Psion
Adventurer
Izerath said:Sometimes as a story element, I will dangle a BBEG who is WAY higher a CR than the group should encounter, just to build up some tension to the story elements. In these situations I want some level of verisimilitude to realism, meaning, the BBEG SHOULD WIN if he pulls out all the stops. The PCs SHOULD RUN AWAY. I intentionally pull the NPC punches for the betterment of the story LATER when the PCs are ready for the showdown of the century.
As I have been discussing in a thread over on RPGnet, it's the NATURE of RPGs that you can't expect to explicitly plan every event. In fact, it's probably the thing that it has over literature... things can happened that weren't planned, weren't obviously designed to have a certain impact. So long as you still continue to manage your game as if it were a story, it seems to me that you are going to run into trouble.
To me, this vantage point strikes me as very similar to people complaining about instant death traps, and I find it pointless for the same reason.
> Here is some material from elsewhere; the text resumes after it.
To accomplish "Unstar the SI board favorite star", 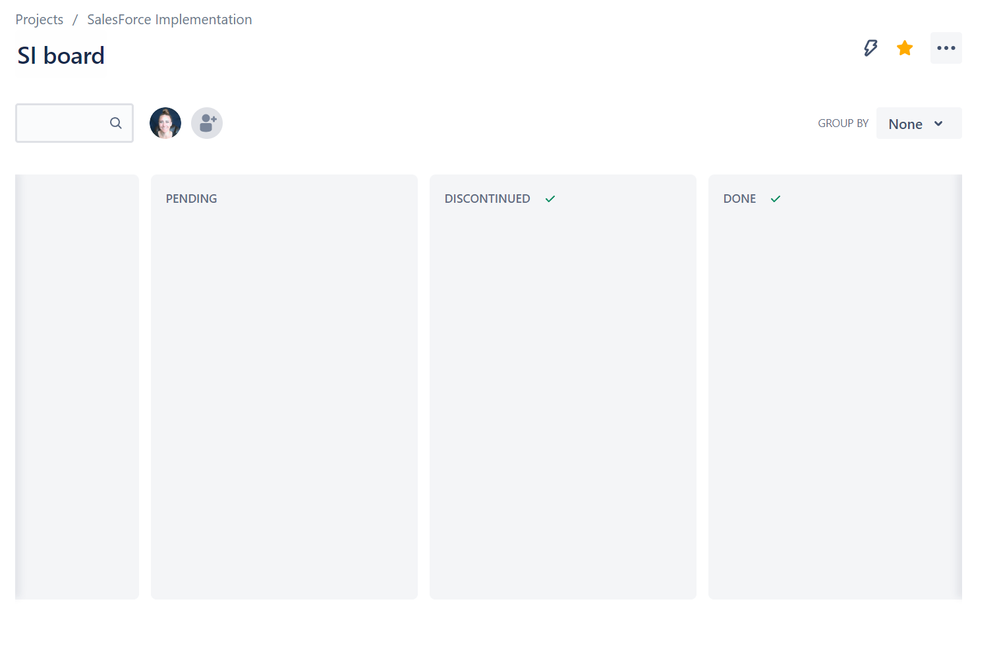I will click(904, 47).
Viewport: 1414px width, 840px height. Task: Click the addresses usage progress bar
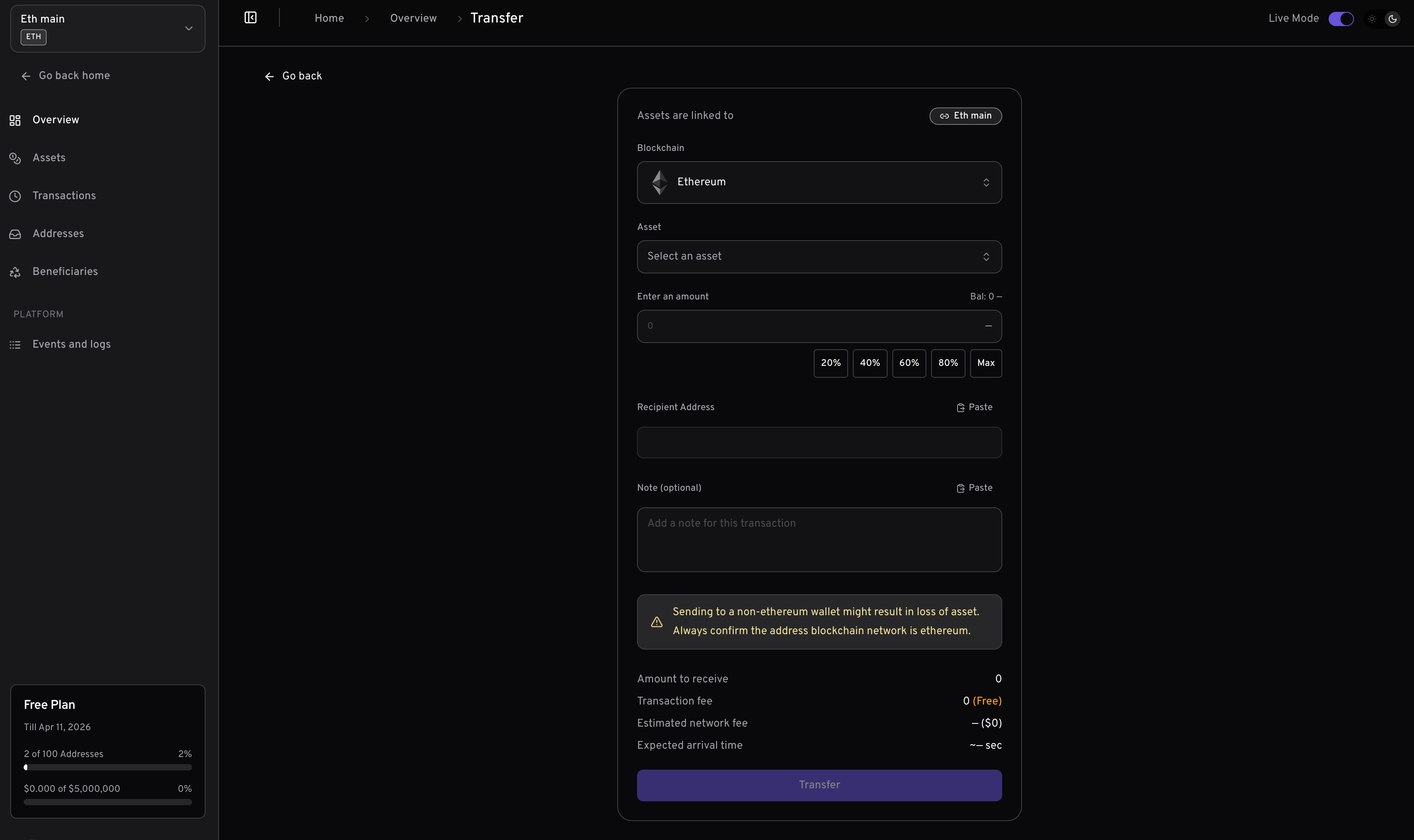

If someone dies due to an instant death trap, you are faced with the fact that if you didn't want it to happen, you should have not created the possibility for it by putting it in your adventure.
Same goes in your situation. They players don't understand that they aren't meant to fight the BBEG. They just understand where he is and are operating by the rules to take him down. You created the possibility, you should be willing to deal with the consequences of it.
Edit: Of course, capping PC damage is one way to deal with controlling expected outcomes, but if you are running brushes that are intended to be that close that one feat makes the difference, I sort of think you were courting dissapointment in the first place.